Massés depuis le début de matinée sur la place du président Edouard-Herriot (VIIe arrondissement de Paris), les manifestants brandissaient des drapeaux français et turcs et des pancartes disant "l'histoire ne doit pas servir la politique", "le débat historique n'est pas le débat politique" et "la pêche aux voix ne doit pas se faire sur l'histoire d'un pays".
Les manifestants, venus en bus de plusieurs villes de France dans la nuit et dont les tracts étaient signés du Comité de coordination des associations franco-turques de France, étaient entourés de doubles barrières, tandis que des CRS bloquaient tous les accès à l'Assemblée nationale.
"On va faire du bruit"
"Cette loi est stupide", a déclaré Sébastien Bekar, 44 ans, agent de maintenance à Dreux: "A partir de maintenant, on va faire du bruit."
Ce texte a déchaîné la fureur des autorités turques, qui ont menacé la France de multiples représailles, diplomatiques avec le rappel de son ambassadeur et économiques avec le gel de plusieurs importants contrats.
La proposition de loi qui doit être votée ce jeudi à l'Assemblée vise à "réprimer la contestation ou la minimisation grossière" de tout génocide, dont le génocide perpétré contre les Arméniens dans l'Empire ottoman.
Le texte prévoit un an de prison et 45.000 euros d'amende en cas de négation d'un génocide reconnu par la loi.
Le chef de l'Etat turc, Abdullah Gül, est lui-même monté au créneau pour exhorter Paris à renoncer à une loi "inacceptable".
Nicolas Sarkozy a été accusé par la presse turque de vouloir instrumentaliser le génocide arménien avant le scrutin présidentiel en 2012.
Reconnaissance en 2001
Selon le chef de la diplomatie turque, Ahmet Davutoglu, Nicolas Sarkozy avait promis au Premier ministre turc Recep Tayyip Erdogan de renoncer au projet.

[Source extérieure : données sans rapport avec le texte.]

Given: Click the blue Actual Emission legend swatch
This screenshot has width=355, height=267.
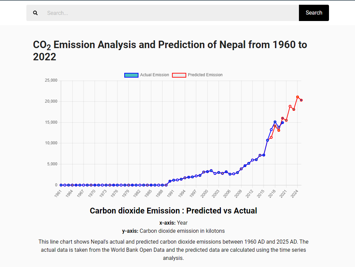Looking at the screenshot, I should tap(131, 75).
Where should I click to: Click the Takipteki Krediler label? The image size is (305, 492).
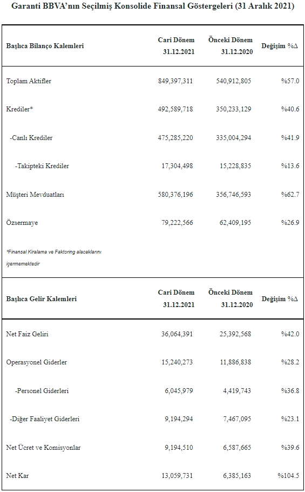click(x=42, y=166)
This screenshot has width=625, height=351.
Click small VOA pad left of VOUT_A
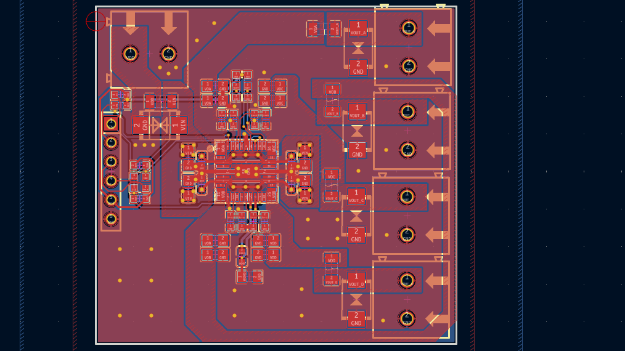314,28
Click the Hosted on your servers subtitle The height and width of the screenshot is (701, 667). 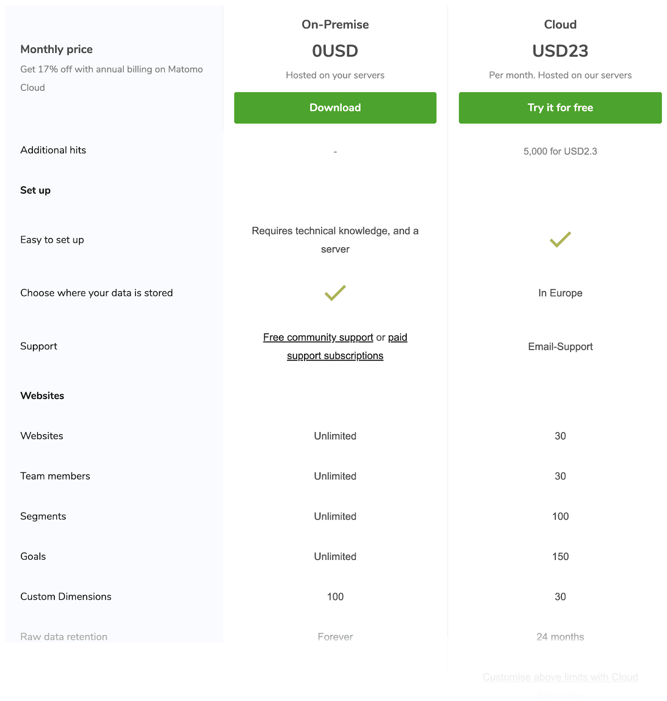335,75
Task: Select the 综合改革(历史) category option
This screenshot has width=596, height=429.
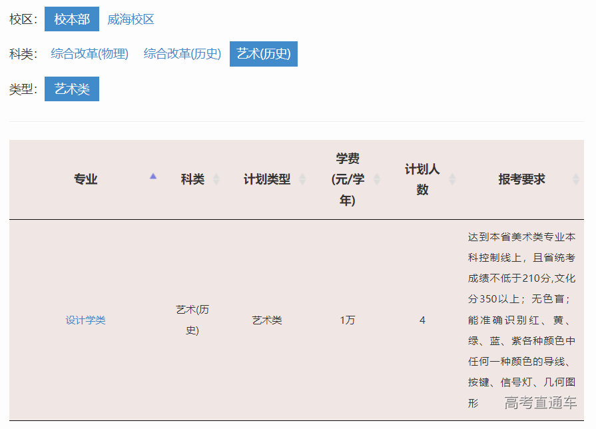Action: 182,54
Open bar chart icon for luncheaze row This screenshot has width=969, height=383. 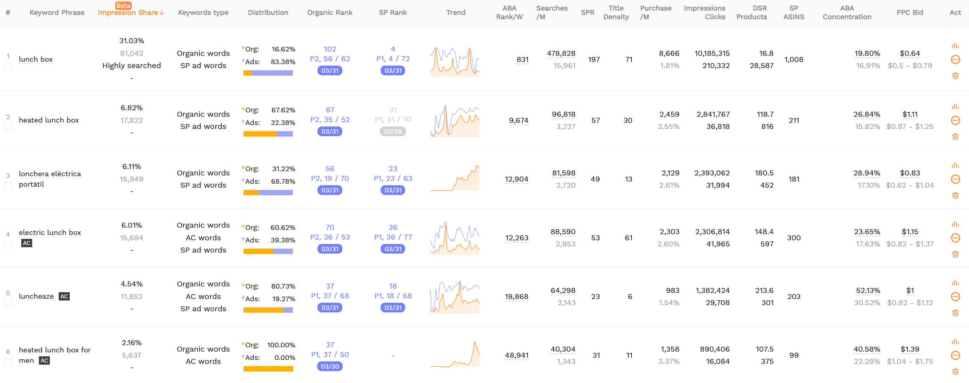tap(955, 283)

La France a déjà reconnu en 2001 l'existence d'un génocide d'Arméniens entre 1915 et 1917 (1,5 million de morts, selon les Arméniens).
Si la Turquie reconnaît que jusqu'à 500.000 personnes sont mortes au cours de cette période, elle considère qu'elles ont été les victimes des aléas de la Première Guerre mondiale.
Le vote de l'Assemblée nationale ne signifiera pas pour autant que le texte sera adopté. Il faudra ensuite un vote du Sénat, ce qui prendra plusieurs mois au minimum.